Suatu sore aku kaget mendengar keponakanku, yang saat itu masih kelas 1 SD, menyanyikan jaran goyang, lirik dangdut yang sempat hits dari 2017, hingga kini. Tak tahu apakah adek ku paham maksud dalam lagu itu. Bagiku tak cocok anak seusianya, menyanyikan lirik yang bernuansa percintaan dewasa. Bukan liriknya yang tak patut, tapi krisinya perhatian keluarga dan lingkungan sekitar menjadi salah satu sebab musababnya.
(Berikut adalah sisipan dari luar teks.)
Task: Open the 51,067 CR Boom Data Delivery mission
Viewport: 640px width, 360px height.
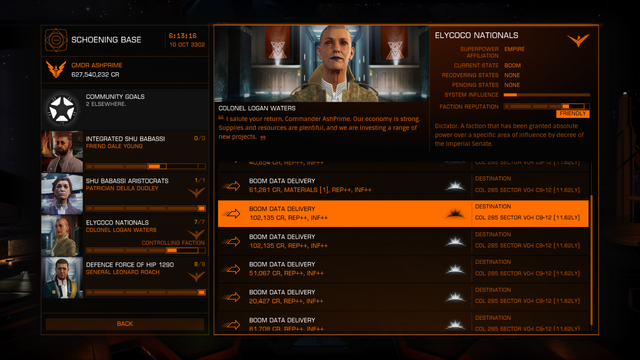Action: pyautogui.click(x=403, y=269)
Memang bahasa jawa patut dipopulerkan, apalagi lewat konser dangdut beraliran koplo. Karena terbukti, dengan ekspansi konser koplo, mampu mempopulerkan bahasa jawa. Sehingga bahasa jawa dapat  lestari, dan digemari banyak kalangan. Tetapi fakta dilapangan, anak-anak dengan mudahnya mendapat siaran televisi dan konser musik dewasa, yang tak sengaja mereka dengarkan. Bahkan menjadi hafal, karena anak memandang lagu itu menyenangkan, dan patut Ia nyanyikan.
Kalau ditarik benang merahnya sih, peran orang tua dan lingkungan sekitar lagi. Bukan televisi maupun media lainnya. Anak-anak butuh disediakan stok lagu anak yang menarik dan mudah diakses. Seperti sewaktu saya kecil yang senang saya mendengar lagu-lagu itu karena mudah saya jangkau di televisi. Mungkin saat ini bisa disediakan orang tua dengan mengunduhnya dari internet. Maka terkadang saya, merekomendasikan lagu anak kepada adek saya, karena saya peduli dengannya. Agar yang ia dengar dan nyanyikan lagu-lagu yang menyenangkan, seperti Potong Bebek Angsa, Balonku dan Pelangi.